Qu’on s’en félicite donc ! En se penchant au chevet de la langue de Molière, ne s’occupe-t-il pas des Français écrasés par le bulldozer américain qui ne cesse d’abraser les routes mondialisées de l’information ? Cet homme né au temps où l’Algérie était découpée en départements français, encore un adolescent turbulent (qui ne l’est pas à 13 ans ?) quand ce pays s’arracha de la France ; cet homme donc, a exercé de hautes fonctions, sans jamais abandonner la langue des Encyclopédistes. Aujourd’hui, la littérature l’a prise en nourrice cherchant vainement à le consoler de toutes ses années de plomb et de soufre que fut la décennie noire où islamistes et militaires s’entre-dévoraient tandis qu’un peuple hagard regardait ces deux monstres espérant désespérément qu’aucun des deux ne l’égorgeât. Et voilà qu’à 75 ans il franchit la Méditerranée tel César le Rubicon. Car, celui qui fut francophone toute sa vie est désormais citoyen français. Ses papiers l’attestent ; son esprit le revendique.
Le Français parlons-en! n’est pas un essai, au sens professoral du terme.
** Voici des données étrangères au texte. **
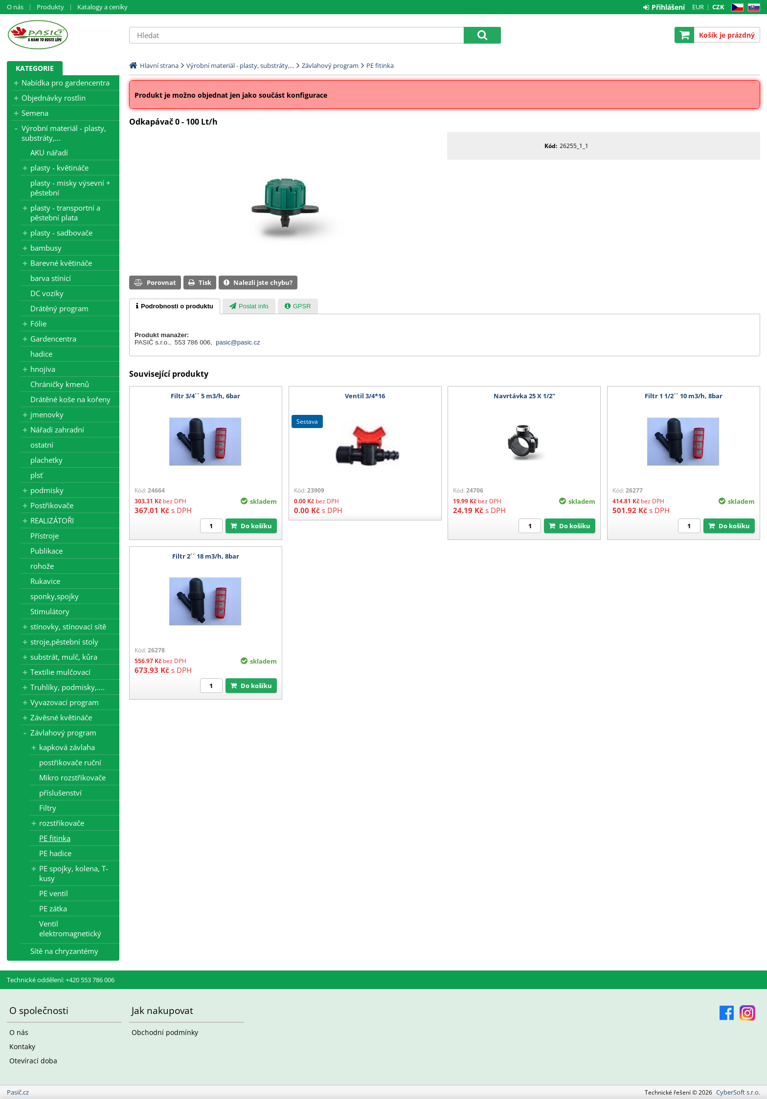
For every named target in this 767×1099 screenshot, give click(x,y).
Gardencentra (53, 339)
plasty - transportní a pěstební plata (65, 212)
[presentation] (175, 306)
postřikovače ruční (70, 762)
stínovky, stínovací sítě (68, 626)
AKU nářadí (49, 152)
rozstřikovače (61, 823)
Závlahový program (63, 732)
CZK (718, 6)
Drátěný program (59, 308)
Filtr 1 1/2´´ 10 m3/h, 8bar (683, 395)
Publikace (46, 551)
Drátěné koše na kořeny (70, 399)
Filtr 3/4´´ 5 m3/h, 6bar (205, 395)
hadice (41, 354)
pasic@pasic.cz (238, 342)
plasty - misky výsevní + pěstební (70, 187)
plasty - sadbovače (61, 232)
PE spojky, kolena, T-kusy (73, 873)
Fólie (38, 323)
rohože (42, 566)
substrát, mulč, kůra (63, 657)
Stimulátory (49, 611)
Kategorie (35, 68)
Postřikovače (51, 505)
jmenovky (47, 414)
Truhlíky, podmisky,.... (67, 687)
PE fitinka (54, 838)
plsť (36, 475)
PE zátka (53, 908)
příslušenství (60, 792)
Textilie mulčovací (60, 672)
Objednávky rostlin (54, 98)
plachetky (46, 460)
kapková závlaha (67, 747)
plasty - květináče (59, 167)
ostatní (41, 445)
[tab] (174, 306)
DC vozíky (47, 293)
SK (752, 7)
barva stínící (50, 278)
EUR (698, 6)
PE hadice (55, 853)
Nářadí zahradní (57, 429)
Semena (35, 113)
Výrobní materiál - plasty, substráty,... (64, 133)
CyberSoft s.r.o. (738, 1092)
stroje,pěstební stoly (64, 641)
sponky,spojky (54, 596)
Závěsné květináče (61, 717)
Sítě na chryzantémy (64, 951)
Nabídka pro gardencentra (66, 82)
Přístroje (44, 535)
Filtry (47, 808)
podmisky (47, 490)
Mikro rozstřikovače (72, 777)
Rien à voir avec Gouverner au nom d’Allah 1 fouillé, érudit qui, en 150 pages, démonte sans concession l’idéologie pseudo-religieuse de la barbarie islamiste. Mais son dernier livre est tout autre : une extraordinaire déclaration d’amour qu’il fait aux héritiers de Voltaire et de Diderot, un vibrant hommage à une langue chantée par Villon, défendue par Vaugelas 2 et sublimée par Hugo ; une langue qui puise sa sève au plus profond des âges, enrichissant génération après génération un pays dont les littérateurs occupent les cimes de la pensée universelle.
Chaque livre porte en lui une part de son auteur. Il faut lire Illusions Perdues, Le Rouge et le Noir ou La Recherche pour saisir tout ce que Balzac, Stendhal et Proust ont laissé d’eux-mêmes à travers ces trois monuments de la littérature mondiale.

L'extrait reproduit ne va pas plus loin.